#### Source data ####

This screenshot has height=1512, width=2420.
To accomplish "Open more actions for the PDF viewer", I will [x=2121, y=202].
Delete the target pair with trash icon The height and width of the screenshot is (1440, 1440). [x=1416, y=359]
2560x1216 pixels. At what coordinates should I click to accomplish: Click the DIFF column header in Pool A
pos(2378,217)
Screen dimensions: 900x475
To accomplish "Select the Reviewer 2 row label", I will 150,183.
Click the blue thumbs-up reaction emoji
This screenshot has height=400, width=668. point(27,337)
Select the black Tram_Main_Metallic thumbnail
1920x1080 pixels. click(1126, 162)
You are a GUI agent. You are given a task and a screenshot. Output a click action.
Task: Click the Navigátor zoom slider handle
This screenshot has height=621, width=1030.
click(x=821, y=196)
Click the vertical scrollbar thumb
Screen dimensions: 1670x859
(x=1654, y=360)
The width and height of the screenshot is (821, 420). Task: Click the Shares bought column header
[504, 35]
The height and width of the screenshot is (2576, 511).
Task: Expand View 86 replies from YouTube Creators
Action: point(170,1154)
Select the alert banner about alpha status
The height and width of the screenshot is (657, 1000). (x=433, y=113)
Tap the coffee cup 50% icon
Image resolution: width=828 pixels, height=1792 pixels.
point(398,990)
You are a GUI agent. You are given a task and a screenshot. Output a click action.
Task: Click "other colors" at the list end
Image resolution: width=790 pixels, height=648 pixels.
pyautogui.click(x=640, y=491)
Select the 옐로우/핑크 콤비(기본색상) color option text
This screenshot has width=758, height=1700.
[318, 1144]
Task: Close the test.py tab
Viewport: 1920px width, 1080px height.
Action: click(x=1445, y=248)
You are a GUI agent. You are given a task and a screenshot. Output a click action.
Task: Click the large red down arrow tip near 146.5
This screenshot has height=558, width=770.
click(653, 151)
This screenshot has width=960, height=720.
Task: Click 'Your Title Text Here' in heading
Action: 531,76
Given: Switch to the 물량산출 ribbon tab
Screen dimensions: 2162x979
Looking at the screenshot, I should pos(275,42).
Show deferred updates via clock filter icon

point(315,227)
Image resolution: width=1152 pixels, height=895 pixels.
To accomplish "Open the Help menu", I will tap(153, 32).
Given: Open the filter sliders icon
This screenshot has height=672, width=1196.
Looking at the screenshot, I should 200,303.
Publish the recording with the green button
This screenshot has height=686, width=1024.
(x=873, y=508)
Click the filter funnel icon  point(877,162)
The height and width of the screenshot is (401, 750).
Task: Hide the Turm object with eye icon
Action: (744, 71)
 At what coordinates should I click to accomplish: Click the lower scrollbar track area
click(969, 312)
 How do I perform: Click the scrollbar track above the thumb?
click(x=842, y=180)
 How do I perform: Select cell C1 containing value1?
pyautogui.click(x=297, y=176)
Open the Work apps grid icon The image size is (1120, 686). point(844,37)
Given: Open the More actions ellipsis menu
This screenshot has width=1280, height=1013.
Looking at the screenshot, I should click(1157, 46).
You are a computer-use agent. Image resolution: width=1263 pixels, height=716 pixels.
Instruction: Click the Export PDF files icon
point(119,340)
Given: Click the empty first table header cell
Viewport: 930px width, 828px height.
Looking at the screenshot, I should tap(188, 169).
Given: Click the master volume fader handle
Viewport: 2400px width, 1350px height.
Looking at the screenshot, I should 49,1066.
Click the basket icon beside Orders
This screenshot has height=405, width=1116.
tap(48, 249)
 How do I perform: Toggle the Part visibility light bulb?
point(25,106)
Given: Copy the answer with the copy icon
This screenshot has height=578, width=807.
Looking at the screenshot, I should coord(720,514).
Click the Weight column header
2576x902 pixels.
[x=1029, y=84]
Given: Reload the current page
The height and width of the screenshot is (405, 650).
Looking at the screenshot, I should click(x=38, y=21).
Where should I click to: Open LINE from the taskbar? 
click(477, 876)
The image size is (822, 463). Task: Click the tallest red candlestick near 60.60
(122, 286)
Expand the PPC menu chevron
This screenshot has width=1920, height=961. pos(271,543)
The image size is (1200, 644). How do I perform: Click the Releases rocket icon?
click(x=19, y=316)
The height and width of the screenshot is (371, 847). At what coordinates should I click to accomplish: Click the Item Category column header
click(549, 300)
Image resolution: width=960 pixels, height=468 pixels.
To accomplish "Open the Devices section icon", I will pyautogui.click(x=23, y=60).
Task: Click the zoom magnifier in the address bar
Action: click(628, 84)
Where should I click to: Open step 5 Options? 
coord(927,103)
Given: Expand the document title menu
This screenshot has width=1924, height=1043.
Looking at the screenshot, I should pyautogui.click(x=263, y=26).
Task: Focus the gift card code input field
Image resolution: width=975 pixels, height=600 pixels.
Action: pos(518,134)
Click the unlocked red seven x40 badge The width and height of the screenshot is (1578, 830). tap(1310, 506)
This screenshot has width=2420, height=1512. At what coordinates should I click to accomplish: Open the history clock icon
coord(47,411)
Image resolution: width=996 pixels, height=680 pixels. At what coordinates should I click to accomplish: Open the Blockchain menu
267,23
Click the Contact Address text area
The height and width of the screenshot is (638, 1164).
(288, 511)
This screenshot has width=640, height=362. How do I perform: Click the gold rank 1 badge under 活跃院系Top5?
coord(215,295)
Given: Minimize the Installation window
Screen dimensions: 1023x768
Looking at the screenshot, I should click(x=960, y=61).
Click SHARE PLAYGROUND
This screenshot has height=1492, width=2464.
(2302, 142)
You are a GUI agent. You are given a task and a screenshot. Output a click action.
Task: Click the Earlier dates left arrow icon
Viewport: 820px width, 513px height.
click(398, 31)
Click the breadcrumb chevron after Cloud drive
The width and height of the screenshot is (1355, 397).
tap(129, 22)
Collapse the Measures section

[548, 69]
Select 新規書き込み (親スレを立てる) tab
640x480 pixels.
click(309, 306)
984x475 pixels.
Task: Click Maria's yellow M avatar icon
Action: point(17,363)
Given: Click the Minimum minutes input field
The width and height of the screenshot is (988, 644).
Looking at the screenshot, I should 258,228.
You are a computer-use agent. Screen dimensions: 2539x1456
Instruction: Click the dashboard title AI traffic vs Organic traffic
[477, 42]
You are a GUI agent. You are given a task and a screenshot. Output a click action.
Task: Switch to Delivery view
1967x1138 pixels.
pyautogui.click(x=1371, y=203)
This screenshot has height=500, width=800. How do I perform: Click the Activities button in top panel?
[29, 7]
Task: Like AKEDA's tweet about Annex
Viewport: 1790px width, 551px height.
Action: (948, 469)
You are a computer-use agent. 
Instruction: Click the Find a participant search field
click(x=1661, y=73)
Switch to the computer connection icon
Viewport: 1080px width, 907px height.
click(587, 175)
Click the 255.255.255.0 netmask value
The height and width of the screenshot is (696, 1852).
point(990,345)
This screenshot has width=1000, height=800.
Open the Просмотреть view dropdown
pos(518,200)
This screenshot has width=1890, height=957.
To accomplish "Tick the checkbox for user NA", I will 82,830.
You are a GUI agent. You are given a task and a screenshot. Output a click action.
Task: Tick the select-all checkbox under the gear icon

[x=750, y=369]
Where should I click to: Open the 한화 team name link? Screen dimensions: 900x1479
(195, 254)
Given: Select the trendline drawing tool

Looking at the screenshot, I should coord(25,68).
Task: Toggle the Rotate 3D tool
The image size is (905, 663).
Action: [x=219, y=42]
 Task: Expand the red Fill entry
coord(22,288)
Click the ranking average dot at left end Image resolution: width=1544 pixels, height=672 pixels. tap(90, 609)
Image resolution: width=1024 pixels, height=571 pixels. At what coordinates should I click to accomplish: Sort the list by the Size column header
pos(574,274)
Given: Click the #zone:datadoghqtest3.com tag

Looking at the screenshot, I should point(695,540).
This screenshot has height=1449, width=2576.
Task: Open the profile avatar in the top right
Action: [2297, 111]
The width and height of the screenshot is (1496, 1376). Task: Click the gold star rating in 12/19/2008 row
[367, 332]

####

Exercise aim:
Gather and copy out every line in the records above that contains the string "badge". Case counts.

Expected output:
Click the unlocked red seven x40 badge The width and height of the screenshot is (1578, 830). tap(1310, 506)
This screenshot has width=640, height=362. How do I perform: Click the gold rank 1 badge under 活跃院系Top5?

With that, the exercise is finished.